▶ _What you are asked to do_
Answer these questions from the article on the Al Wathba Wetland Reserve:
(a) How many flamingos can be seen at the reserve?
(b) In what year was the wetland declared a protected area?
(c) How many native trees will the habitat rehabilitation program plant?
===== Quoted passage
Sometimes there are wildlife sanctuaries where you’d least expect to find them; proof that you don’t have to head to the planet’s grand World Heritage Sites to see something truly special, writes Daniel Down.
One such place makes for a surprising spectacle indeed, perched as it is on the outskirts of the towering, glitzy Emirati city of Abu Dhabi. Just 40 minutes south-east of the centre there’s the unexpected sight of 4000 gaudy pink flamingos at the Al Wathba Wetland Reserve. Even more surprising is that the five square kilometres of wetland habitat is the result of a fortunate environmental accident (if there is such a thing).
In the late 1990s the Al Mafraq water treatment facility hit capacity and flooded the surrounding land; before long reeds shot up and a flock of flamingos decided to make a go of it. In 1998 the late Sheikh Zayed bin Sultan Al Nahyan declared the newly formed wetland a protected area now home to 260 species of birds; serendipity can be a wonderful thing.
The flamingos didn’t just turn up because there was suddenly some nice salt water to stand in. The water treatment facility leak and subsequent saline lakes that formed were the perfect home for the brine shrimp, the flamingo’s staple diet. The Environment Agency is able to create the perfect conditions for the shrimps, and by extension the flamingos, by regulating the amount of water that makes its way into the wetlands from three outlets at the treatment plant. With food and water all year round, a lot of the flamingos simply decide to stay put and breed here; they don’t tend to breed outside their typical homes of central Asia – Kazakhstan, Iran and Turkey. Indeed, it’s the first successful breeding ground of flamingos on the entire Arabian Peninsula and last summer a record 448 chicks hatched at Al Wathba.
A conservation effort
To protect the wetlands for years to come the Environment Agency – Abu Dhabi (EAD) launched the Al Wathba Wetland Reserve Habitat Rehabilitation Programme last October, which will see over 2500 native trees planted. Forming a barrier around the reserve, the trees, including hardy desert natives, will help shield the park from winds, produce more cover for various species and reduce noise from surrounding roads. “This will help contribute to the improvement of the natural habitat within the reserve and strengthen its role as a scientific centre for bird conservation research,” said Razan Al Mubarak, the EAD’s secretary-general.
Egyptian spiny-tailed lizard
Also known as a ‘dhub’, this reptile lends its name to the shorter walking trail you can do in the wetlands, where you’ll see it basking and scurrying about among the dunes. It’s a surprisingly big animal (up to 76 centimetres) with a barbed tail harking back to a prehistoric era.
These elegant birds have a decidedly inelegant honking call. They’re picky about where they decide to lay their eggs, which is why their sudden arrival in this industrial area was so surprising. They dine on the abundant brine shrimps here and lay a single egg on a mud-made nest.
With a ridiculously long leg-to-body ratio like their pink compatriots, these awkward-looking birds are common throughout the UAE; watch them as they seemingly balance on their namesake stilts around the flamingos.
Black fat-tailed scorpion
The most poisonous species in the United Arab Emirates, which can reach up to 15 centimetres in length and has, as its name suggests, a dangerous-looking tail. The sting packs a punch, administering a powerful neurotoxin leading to paralysis. You’re unlikely to step on one though as they’re nocturnal.
==========
===== Information provided
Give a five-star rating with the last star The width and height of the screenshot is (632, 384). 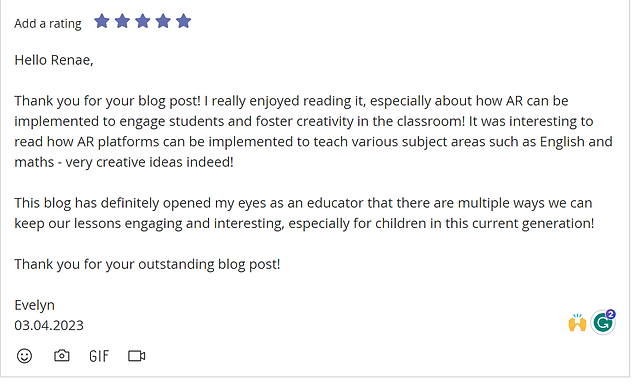click(x=183, y=21)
==========
▶ _Answer to the problem_
(a) 4000
(b) 1998
(c) Over 2500